From a moral point of view, Steffen Lloyd stresses the problem with the death penalty. How do we know 100% that every man on death row is guilty? He also allows the viewer to relate the unjust crucifixion of Jesus Christ to the possibly innocent individuals on death row. His argument was that there can be just execution, but the American legal system prevents just execution (Lloyd, 1998). Despite whether or not it is ethical or moral, as Bill Mears points out in his CNN study, some states just cannot afford the death penalty. “Thirty-five states still retain the death penalty, but fewer and fewer executions are taking place every year,” said Richard Dieter, executive director of the Death Penalty Information Center. “But the overall death row population has remained relatively steady. At a time of budget shortfalls nationwide, the death penalty is turning into an expensive form of life without parole.” The same information center conducted a study that suggested capital punishment costs can average $10 million more per year per state than life sentences. He suggests that the death sentence provokes more plea bargaining and appeals than any other sentence, therefor driving up the cost of such a penalty (Mears, 2009).

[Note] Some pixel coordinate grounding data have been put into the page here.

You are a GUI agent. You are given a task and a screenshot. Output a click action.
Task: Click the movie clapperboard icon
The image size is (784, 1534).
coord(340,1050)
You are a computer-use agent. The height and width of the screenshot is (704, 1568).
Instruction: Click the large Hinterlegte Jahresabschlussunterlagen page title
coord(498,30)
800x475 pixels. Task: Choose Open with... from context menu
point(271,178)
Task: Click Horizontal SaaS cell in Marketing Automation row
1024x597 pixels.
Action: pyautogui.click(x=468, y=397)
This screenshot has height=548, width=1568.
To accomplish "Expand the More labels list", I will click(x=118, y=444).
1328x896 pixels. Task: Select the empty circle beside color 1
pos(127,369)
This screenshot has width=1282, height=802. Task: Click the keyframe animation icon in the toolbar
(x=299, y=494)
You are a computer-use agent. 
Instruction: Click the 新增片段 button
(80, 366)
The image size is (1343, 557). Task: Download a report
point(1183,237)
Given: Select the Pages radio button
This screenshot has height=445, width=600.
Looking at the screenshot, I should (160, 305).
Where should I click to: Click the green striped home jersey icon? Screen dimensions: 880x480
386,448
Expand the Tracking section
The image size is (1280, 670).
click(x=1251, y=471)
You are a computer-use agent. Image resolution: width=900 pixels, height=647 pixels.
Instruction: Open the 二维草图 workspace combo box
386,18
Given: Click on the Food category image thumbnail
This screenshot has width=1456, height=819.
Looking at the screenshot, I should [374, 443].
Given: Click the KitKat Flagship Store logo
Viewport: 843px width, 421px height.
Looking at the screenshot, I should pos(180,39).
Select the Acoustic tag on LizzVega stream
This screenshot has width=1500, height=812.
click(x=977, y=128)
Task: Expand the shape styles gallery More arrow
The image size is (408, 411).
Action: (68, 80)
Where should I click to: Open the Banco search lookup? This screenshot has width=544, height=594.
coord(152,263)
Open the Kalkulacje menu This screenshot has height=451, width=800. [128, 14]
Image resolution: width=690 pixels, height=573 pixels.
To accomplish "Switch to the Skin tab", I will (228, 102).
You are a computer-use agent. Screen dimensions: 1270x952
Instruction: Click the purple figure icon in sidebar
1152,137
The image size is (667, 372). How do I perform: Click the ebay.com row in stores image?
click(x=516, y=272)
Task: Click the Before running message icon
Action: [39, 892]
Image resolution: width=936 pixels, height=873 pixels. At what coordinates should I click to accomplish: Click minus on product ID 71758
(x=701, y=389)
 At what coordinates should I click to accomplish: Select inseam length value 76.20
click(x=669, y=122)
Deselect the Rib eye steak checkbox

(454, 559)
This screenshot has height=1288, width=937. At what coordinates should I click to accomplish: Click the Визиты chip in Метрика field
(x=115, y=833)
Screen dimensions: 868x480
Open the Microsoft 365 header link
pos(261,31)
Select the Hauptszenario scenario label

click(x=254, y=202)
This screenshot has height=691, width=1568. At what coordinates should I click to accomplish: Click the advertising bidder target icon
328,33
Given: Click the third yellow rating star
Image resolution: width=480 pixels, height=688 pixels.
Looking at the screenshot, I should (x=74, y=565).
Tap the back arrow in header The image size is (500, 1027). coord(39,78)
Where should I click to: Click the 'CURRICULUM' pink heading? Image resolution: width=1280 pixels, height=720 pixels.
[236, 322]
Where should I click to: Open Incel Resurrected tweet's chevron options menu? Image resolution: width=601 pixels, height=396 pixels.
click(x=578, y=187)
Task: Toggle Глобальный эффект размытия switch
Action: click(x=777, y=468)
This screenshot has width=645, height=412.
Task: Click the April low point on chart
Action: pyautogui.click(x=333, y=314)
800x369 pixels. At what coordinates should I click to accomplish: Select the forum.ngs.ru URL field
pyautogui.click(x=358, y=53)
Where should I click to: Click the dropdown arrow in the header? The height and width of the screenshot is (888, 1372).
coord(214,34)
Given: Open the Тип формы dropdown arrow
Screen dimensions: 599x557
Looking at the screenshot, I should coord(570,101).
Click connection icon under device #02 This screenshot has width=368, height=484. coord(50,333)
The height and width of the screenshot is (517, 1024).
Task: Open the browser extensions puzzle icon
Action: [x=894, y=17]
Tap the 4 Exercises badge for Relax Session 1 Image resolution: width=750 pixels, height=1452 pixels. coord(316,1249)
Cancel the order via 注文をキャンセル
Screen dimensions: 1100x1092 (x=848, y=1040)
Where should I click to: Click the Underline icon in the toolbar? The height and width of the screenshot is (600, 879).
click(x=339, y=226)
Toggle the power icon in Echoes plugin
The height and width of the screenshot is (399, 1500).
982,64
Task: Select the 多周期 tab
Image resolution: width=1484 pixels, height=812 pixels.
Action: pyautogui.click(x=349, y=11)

Whether you are a proponent of the death penalty, or an opponent, there remains to be several difficult questions to answer with regards to this controversial practice. How can one be certain the cost of the death penalty? Or the cost of life in prison? Whether it actually deters crime or not? Does race play a factor or not? Or whether we can be certain enough that someone committed a crime? The answer to these questions can go either way and it seems difficult to prove with absolute certainty any of them, but the death penalty remains to be agreed upon and disagreed upon everywhere in the world. Rasmussen reports that as of June of 2010, 62% of Americans supported the death penalty, but were unsure of its effectiveness and its ability to deter crime. The truth of the matter remains to be that we will never universally agree on any one item, especially the death penalty, but the great thinkers I have described before help us to assess the ethical perspectives that help us form a stance on the debated issue.

1.) Aristotle, Nicomachean Ethics, transl. C. Rowe, Oxford Univ. Press paperback

2.) House, R. (2007). The death penalty and the principle of goodness. Manuscript submitted for publication, Faculty of Sciences, University of Southern Queensland, Australia. Retrieved from paper.pdf

3.) LLoyd, S. (1998). Executing justice : the moral meaning of the death penalty . Cleveland, Ohio: Pilgrim Press.

4.) Mears, B. (2009, Oct.). Study: states can’t afford death penalty. CNN

5.) Reggio, M. H. (1997). History of the death penalty. PBS (Magazine article)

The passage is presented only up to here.